Monday, May 19, 2008

Ada Lovelace's paralysis, quirks of In Our Time, and the odd beliefs of UK historians

The UK historians often featured on In Our Time are quite entertaining, but they have two common weaknesses.

One is a quite shaky knowledge of science and medicine. I suspect it's the fashion for certain UK academics to know nothing of the past 100 years of science, but it can be a bit annoying.

The other is a fondness for startling off-the-cuff remarks. For example, during a discussion of the peculiar persistence of the Galenic humoral theory [1] one scholar mentioned that medieval scholars couldn't do arithmetic -- so they weren't able to measure the futility of Humoral therapies. The introduction of Indian Maths enabled calculation, and finally ended one set of quackeries. (Though many others thrive today -- despite numeracy!)

I'm doing some expansion here. The original comment was about four words.

This weakness for cryptic but startling statements is somewhat endearing. Yes, the premise may be debatable, but it's interesting.

Today, I swear, I heard a guest proclaim that Ada Lovelace [1] was completely paralyzed for three years due to measles, but then recovered. This turns out be an example of both of the IOT historian weaknesses.

Measles can have some extremely nasty neurologic complications, but I don't recall reversible paralysis being among them (nor do my online references [2]). I also think it unlikely that she could have survived very long in early 19th century with complete paralysis.

The Ada Lovelace paralysis story turns out to be a bit of a mystery to the net. Quick searches found varying mentions of the degree of her paralysis, from legs alone to total paralysis. Wikipedia had the most suggestive explanation ...

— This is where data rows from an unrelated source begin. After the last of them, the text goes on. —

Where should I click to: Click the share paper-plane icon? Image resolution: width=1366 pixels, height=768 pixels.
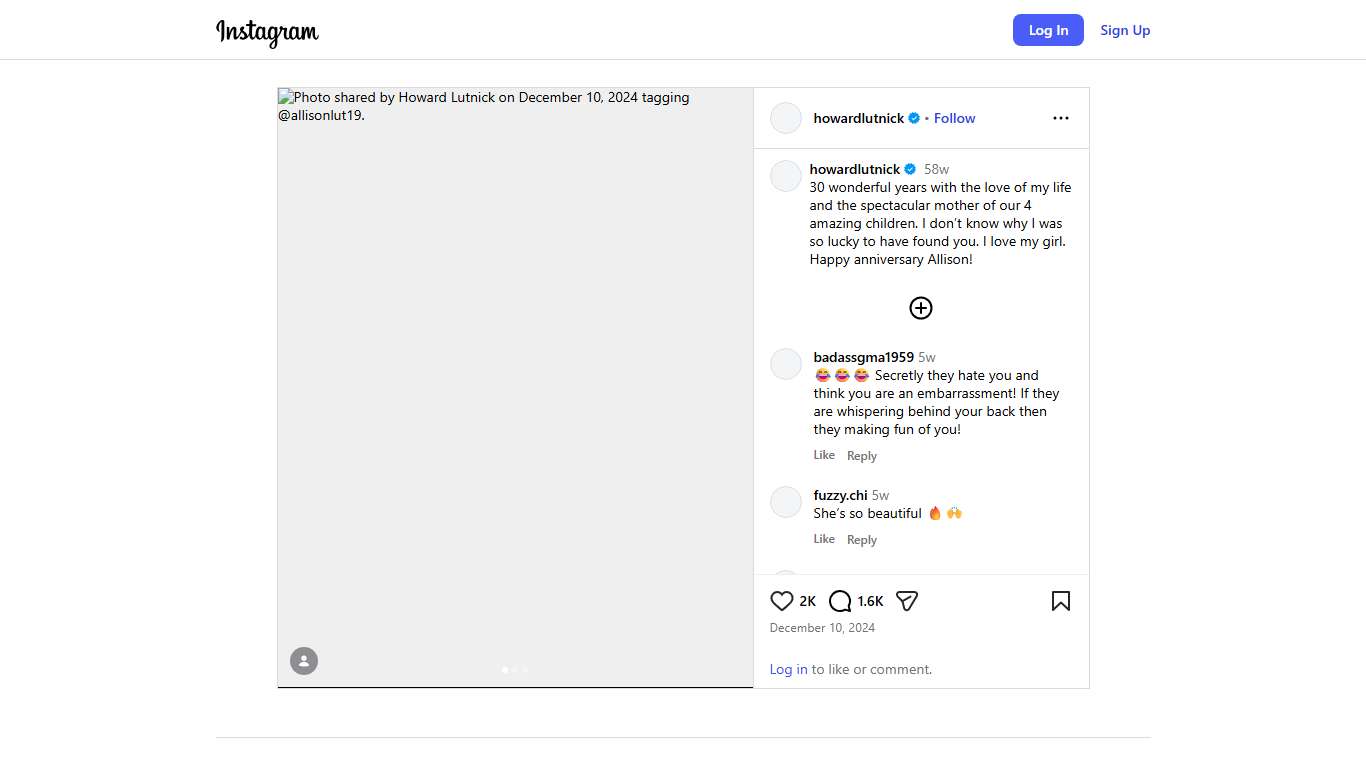(907, 601)
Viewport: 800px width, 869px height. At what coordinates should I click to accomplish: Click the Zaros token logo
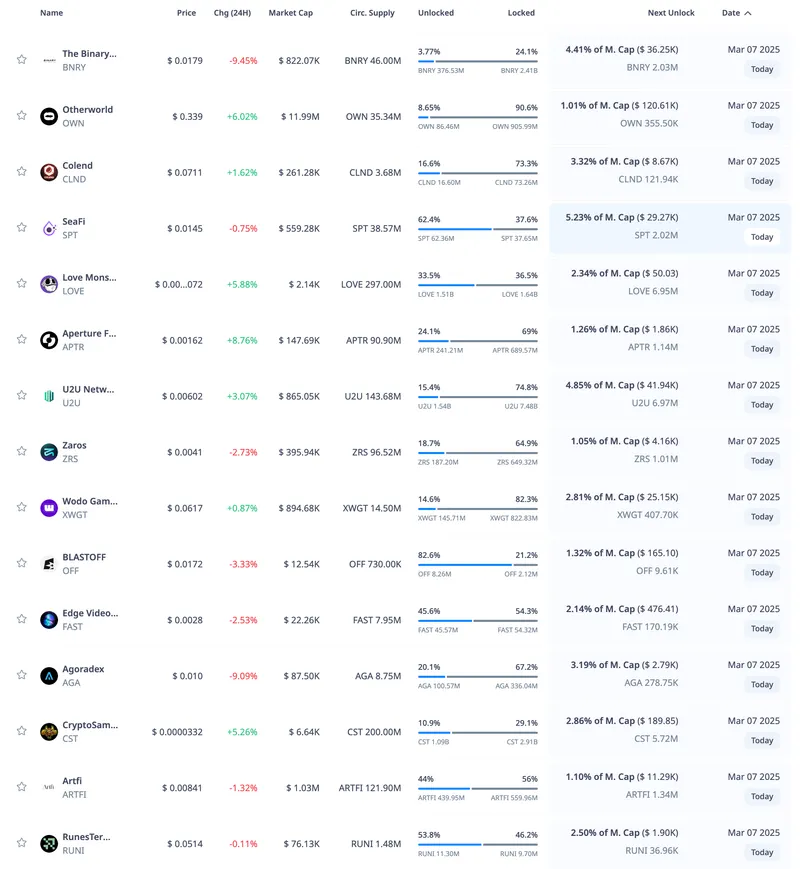48,452
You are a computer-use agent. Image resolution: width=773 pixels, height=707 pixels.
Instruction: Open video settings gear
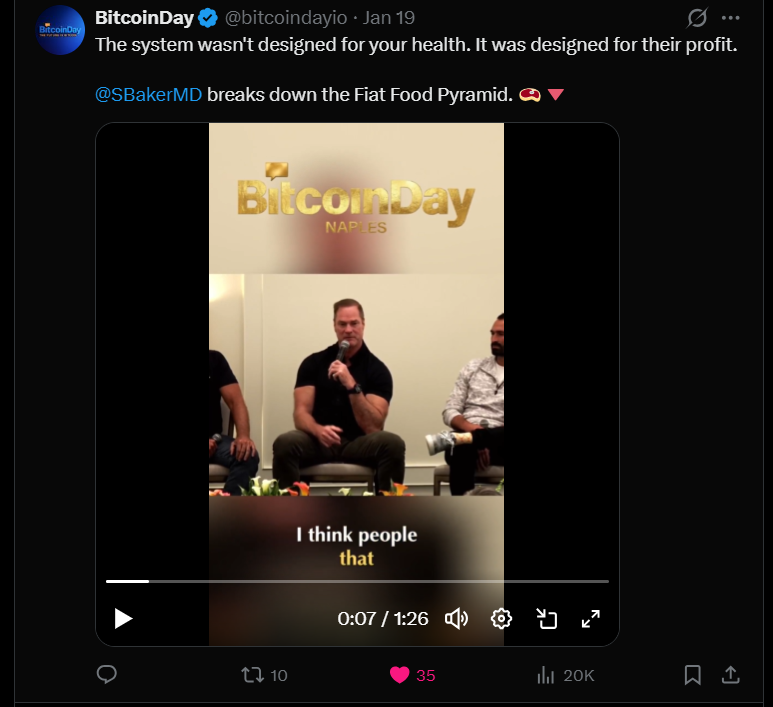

Ada Lovelace - Wikipedia, the free encyclopedia

...In June 1829, she was paralyzed after a bout of the "measles". Lady Byron subjected the girl to continuous bed rest for nearly a year, which may have extended her period of disability. By 1831 she was able to walk with crutches...

So she was sick with something (measles, polio?), but her disability may have been the product of her eccentric/mentally ill mother's induced bed rest.

Now here's the interesting bit. You don't have to be a genius to figure out that the original story doesn't make sense. So how does it manage to survive in the minds of preeminent UK historians? Don't they ever get comments from their physician friends after public lectures?

[1] Link is to archive site. Google sends us to the iPlayer beat site which doesn't keep these episodes.

[2] Years ago MD Consult was a great source of medical references, but publisher fights tore it apart. Progress is not linear.